There are several proposals regarding how this single entity authority would work, and this type of structure has become necessary with other large social justice causes in the past, so the interest groups involved with veterans’ issues will approach it in a similar manner.
The other response that has come out of the combination of the recent media attention and the survey data on this continued horrible trend of suicide within the veteran population is, an effort termed by the federal government as being more “aggressive” in their procedures in getting these veterans into VA offered services.
Unfortunately, there is no hard data on the root cause of the rise in the suicide rate for veterans. The suicide rate could correspond with untreated mental and emotional trauma from being in combat. It could also be in response to the changes from when a soldier has to adjust to being back in their home or in their community; and the transition to being back in that scenario after being away for several months to a few years can be overwhelming.
In addition, the rise in this rate could be tied to any number of combinations of these issues coupled with the isolation that many veterans deal with upon their return home from active duty. The study data also indicates that difficult economic times may be a contributing factor in causing that transition home to be more challenging which leads to depression and then to suicide.
A large number of the suicides take place within three years of the veteran being out of military service. It is also not completely correlated to those who served in active forward areas or combat zones. The study data shows that military service members serving in other capacities have a tendency to take their own life. In a piece done by the LA Times where they interviewed military officers about the findings, the consensus is that there is no way to understand why these terrible events take place.
In my view, the numbers of veterans that take their own life both shocked and saddened me. The importance of mental health services for these service men and women becomes absolutely critical for them to be able to survive the transition from active duty to the civilian life. The human need for connection suggests that the VA should increase their capacity for holding support groups in communities more actively to support our veterans.
Furthermore, the indication that economic conditions could be a major contributing factor to the suicide rate in veterans suggests that more effective job placement is needed. The other component to that is, in many cases, more robust job training programs to help provide new skill sets to our veterans to compete in an ever-changing job market.
The root of the issue is mental and emotional, it stems from places in the human psyche that we may never fully understand.

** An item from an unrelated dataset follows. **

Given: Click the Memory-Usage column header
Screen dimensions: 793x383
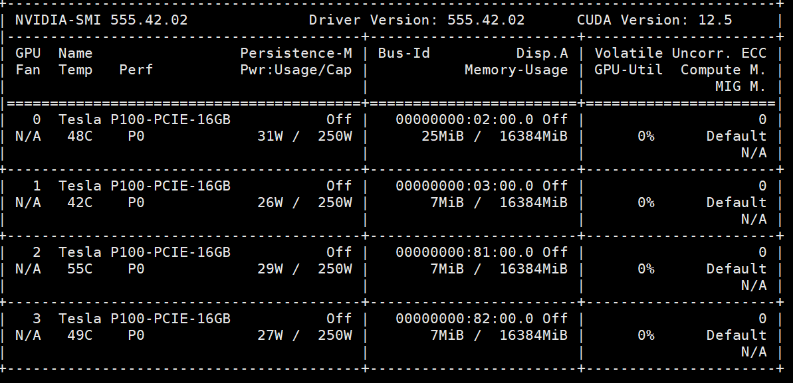Looking at the screenshot, I should pos(516,70).
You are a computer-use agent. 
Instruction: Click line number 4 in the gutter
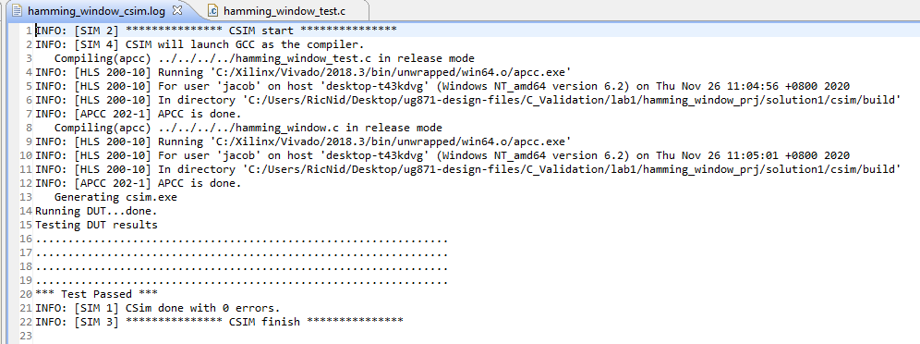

It is a stark reminder of the true cost of war and the emotional scars it can leave on these brave men and women. It is a reminder of the “dog eat dog” world where everybody is out there with their own self-interest in mind. A soldier coming from an environment where he or she was used to having fellow soldiers to lean on, would find that transition especially isolative. That leads to a scenario where we have twenty of these tragic suicides a day.
If you are interested in finding out more about how you can help the veterans of military service to better transition into your neighborhood or your community, please contact your local VA office, your local Congressional representatives, or your local American Legion office. Those of you who are reading this and have served our country in military service of any kind, I thank you for your service. If you are reading this, and your family has suffered through the suicide of a family member, you are in my prayers.
It is time for action, it is time for us to step up and help so that our military veterans can return home to move forward into active and productive lives. Some may think this is impossible, but I believe that in America anything is possible because of the compassion of our people.